Russia’s isolation was vividly illustrated Saturday when it cast a lone vote to veto a U.S.-sponsored U.N. Security Council resolution declaring the Crimea referendum illegal. Thirteen security council members voted for the resolution, and China abstained.

Perhaps most ominous for Russia are signs of an economic pullback.

The most harmful effects “may not be from other governments’ sanctions, but from the gradual deterioration of an economic situation that is already weakening,” said Blair Ruble of the Woodrow Wilson International Center for Scholars in Washington.

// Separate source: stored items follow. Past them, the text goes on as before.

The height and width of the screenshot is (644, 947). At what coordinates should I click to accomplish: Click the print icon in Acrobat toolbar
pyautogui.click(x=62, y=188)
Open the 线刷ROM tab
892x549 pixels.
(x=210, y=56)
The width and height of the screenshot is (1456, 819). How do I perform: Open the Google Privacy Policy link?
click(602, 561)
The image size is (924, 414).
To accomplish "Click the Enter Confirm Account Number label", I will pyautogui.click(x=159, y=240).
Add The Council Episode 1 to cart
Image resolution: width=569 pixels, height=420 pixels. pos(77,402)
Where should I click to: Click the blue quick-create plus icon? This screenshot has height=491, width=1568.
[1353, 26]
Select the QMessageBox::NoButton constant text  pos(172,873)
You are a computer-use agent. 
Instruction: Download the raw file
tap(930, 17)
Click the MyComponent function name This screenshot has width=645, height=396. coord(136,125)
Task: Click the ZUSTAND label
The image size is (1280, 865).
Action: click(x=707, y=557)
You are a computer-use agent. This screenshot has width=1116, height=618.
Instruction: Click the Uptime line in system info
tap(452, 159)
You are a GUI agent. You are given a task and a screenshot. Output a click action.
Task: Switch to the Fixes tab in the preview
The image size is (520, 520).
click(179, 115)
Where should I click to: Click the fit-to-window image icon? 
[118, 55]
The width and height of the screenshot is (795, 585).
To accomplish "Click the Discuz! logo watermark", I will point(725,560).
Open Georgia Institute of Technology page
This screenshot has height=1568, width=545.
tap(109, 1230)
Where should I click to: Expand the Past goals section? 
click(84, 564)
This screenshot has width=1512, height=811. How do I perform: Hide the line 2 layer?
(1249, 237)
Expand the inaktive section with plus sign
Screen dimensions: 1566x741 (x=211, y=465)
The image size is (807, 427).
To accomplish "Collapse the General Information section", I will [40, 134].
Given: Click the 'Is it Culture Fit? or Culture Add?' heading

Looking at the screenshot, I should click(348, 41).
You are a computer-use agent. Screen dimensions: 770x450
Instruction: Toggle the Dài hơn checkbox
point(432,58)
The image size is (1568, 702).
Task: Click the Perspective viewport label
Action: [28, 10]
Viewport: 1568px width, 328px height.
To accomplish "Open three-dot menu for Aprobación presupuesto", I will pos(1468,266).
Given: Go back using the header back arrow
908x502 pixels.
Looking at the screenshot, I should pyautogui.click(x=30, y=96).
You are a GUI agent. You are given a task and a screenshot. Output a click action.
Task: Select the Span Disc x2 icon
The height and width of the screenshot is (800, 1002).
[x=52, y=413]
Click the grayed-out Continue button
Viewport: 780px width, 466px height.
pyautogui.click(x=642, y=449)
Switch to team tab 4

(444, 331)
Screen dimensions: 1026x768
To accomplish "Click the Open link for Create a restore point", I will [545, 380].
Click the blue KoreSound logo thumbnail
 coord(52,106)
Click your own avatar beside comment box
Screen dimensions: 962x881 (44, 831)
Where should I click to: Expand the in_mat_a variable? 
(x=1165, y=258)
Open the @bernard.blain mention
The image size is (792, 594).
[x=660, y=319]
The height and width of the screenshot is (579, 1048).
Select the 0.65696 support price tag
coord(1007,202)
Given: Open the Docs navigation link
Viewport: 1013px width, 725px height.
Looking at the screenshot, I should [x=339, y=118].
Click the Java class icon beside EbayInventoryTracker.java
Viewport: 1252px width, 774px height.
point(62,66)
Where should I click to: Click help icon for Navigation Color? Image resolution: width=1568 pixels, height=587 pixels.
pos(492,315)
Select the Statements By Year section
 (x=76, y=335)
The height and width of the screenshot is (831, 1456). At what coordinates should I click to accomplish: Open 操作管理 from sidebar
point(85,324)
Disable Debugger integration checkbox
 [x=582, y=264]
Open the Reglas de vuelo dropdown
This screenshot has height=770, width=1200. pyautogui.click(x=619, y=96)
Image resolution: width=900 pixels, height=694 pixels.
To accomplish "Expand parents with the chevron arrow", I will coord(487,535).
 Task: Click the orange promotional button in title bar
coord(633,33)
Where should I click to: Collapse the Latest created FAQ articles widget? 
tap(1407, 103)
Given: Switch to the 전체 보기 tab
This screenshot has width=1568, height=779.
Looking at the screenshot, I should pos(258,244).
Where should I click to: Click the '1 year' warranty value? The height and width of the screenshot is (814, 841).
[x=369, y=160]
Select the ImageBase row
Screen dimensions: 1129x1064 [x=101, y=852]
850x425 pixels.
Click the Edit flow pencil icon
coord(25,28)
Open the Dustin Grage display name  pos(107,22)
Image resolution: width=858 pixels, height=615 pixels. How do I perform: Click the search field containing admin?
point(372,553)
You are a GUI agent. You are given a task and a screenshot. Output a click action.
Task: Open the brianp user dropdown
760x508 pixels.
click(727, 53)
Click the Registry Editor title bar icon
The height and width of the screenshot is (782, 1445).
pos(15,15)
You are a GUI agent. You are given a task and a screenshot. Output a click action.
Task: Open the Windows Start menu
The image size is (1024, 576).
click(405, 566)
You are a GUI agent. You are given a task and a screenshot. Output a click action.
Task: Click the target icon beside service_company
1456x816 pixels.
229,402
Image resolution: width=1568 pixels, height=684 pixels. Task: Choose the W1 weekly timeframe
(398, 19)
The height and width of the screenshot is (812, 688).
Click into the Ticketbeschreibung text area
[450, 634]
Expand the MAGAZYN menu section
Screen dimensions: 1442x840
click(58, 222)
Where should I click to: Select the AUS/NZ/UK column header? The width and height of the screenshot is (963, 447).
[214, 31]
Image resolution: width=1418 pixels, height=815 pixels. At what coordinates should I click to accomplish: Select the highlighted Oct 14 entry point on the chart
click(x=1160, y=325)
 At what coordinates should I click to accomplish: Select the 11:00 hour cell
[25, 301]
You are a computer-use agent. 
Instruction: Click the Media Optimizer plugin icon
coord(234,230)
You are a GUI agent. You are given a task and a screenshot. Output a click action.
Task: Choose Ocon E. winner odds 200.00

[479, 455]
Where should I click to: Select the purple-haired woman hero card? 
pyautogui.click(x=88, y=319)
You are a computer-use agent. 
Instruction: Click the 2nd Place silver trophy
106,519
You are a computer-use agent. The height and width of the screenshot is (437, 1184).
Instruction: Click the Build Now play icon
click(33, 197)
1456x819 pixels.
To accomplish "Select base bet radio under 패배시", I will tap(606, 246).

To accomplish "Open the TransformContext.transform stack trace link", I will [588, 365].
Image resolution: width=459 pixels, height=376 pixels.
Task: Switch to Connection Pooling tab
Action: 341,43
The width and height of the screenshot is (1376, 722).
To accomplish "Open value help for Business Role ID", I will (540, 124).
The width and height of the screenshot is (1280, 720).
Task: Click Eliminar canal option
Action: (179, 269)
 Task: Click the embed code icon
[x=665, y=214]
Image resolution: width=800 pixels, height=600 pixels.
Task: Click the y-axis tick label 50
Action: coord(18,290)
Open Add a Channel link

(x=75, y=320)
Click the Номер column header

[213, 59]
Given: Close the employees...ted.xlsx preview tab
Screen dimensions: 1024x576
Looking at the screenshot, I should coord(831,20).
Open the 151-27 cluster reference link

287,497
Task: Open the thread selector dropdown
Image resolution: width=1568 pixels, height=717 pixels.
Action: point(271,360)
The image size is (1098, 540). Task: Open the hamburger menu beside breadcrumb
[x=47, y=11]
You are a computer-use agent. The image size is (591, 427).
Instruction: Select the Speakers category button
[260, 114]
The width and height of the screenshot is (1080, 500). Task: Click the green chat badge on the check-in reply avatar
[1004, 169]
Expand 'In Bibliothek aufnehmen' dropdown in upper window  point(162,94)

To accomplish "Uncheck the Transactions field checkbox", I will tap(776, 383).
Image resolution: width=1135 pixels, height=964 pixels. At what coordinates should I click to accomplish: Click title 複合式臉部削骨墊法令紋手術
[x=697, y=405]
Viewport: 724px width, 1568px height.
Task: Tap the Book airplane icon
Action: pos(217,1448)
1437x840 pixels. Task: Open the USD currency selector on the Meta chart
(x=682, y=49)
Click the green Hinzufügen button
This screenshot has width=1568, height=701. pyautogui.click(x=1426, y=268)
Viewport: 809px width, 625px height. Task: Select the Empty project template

Russia has long sought to diversify its economy, which now depends heavily on energy. Moscow has hoped to add new centers of technology and innovation. But the Crimea seizure “has left the impression that Russia is an unreliable partner,” Ruble said.

Since Putin sent troops into Crimea on Feb. 28, the ruble has hit record lows, the stock market has fallen about 20% and many economists have slashed their 2014 growth forecasts.

Many of Putin’s supporters in Russia won’t feel the stock market slide, of course. In the short term, the annexation of Crimea and threats of retaliation from the U.S. and Europe might strengthen domestic support for Putin, who already has public approval ratings around 60%.

Over the longer term, however, a weakened economy probably will eat into his public support, analysts say.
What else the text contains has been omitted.